The conservative New York Post this week has done extra duty to promote the idea that the president is a cad (and Michelle Obama is the resentful, jealous, and bossy wife). After photos emerged of Obama taking a selfie with Danish Prime Minister Helle Thorning-Schmidt (with British PM David Cameron the third wheel) and the first lady looking displeased, the media was all abuzz, and Rupert Murdoch’s paper led the way with its front-page coverage pitched with this witty headline: “Flirting with Dane-ger.” The next day, Post columnist Andrea Peyser pushed the story—and the already widely spread meme—further. In an article headlined, “Flirty Obama Owes Us an Apology,” she ranted that Obama had “lost his morality, his dignity and his mind, using the solemn occasion of Nelson Mandela’s memorial service Tuesday to act like a hormone-ravaged frat boy on a road trip to a strip bar.” She referred to the Danish leader as a “hellcat” and pegged the needle in sexualizing this story: “Thorning-Schmidt placed her hands dangerously close to Obama’s side. The president’s cackling head moved inches from the Danish tart’s and yards away from his wife’s. Obama then proceeded to absorb body heat from the Dane, which he won’t be feeling at home for a long time.” Meet Obama, the lustful and wild predator who cannot control his urges at a solemn occasion.
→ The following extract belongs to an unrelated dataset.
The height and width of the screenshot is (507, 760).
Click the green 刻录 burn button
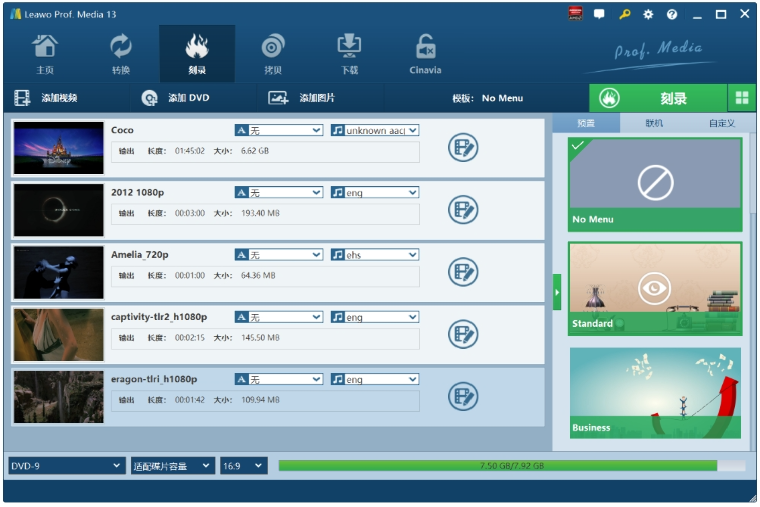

Peyser was working with an idea—the president as sexy beast—not the facts. The day before her story appeared, Roberto Schmidt, the German Colombian news photographer who had snapped the shots that had ignited this nonscandal threw a bucket of cold water on the story Peyser and others were peddling:

I captured the scene reflexively. All around me in the stadium, South Africans were dancing, singing and laughing to honour their departed leader. It was more like a carnival atmosphere, not at all morbid. The ceremony had already gone on for two hours and would last another two. The atmosphere was totally relaxed—I didn’t see anything shocking in my viewfinder, president of the US or not. We are in Africa.

I later read on social media that Michelle Obama seemed to be rather peeved on seeing the Danish prime minister take the picture. But photos can lie. In reality, just a few seconds earlier the first lady was herself joking with those around her, Cameron and Schmidt included. Her stern look was captured by chance.

Schmidt noted that he spotted nothing improper. Obama had not been a wild man who had prompted a wifely rebuke. Still, that did not prevent Peyser from day-threeing this event with lasciviousness: “Michelle frowned and looked as if she wanted to spit acid at the man she married, a good-time guy who humiliated her in front of their friends, the world and a blonde bimbo who hadn’t the sense to cover up and keep it clean.”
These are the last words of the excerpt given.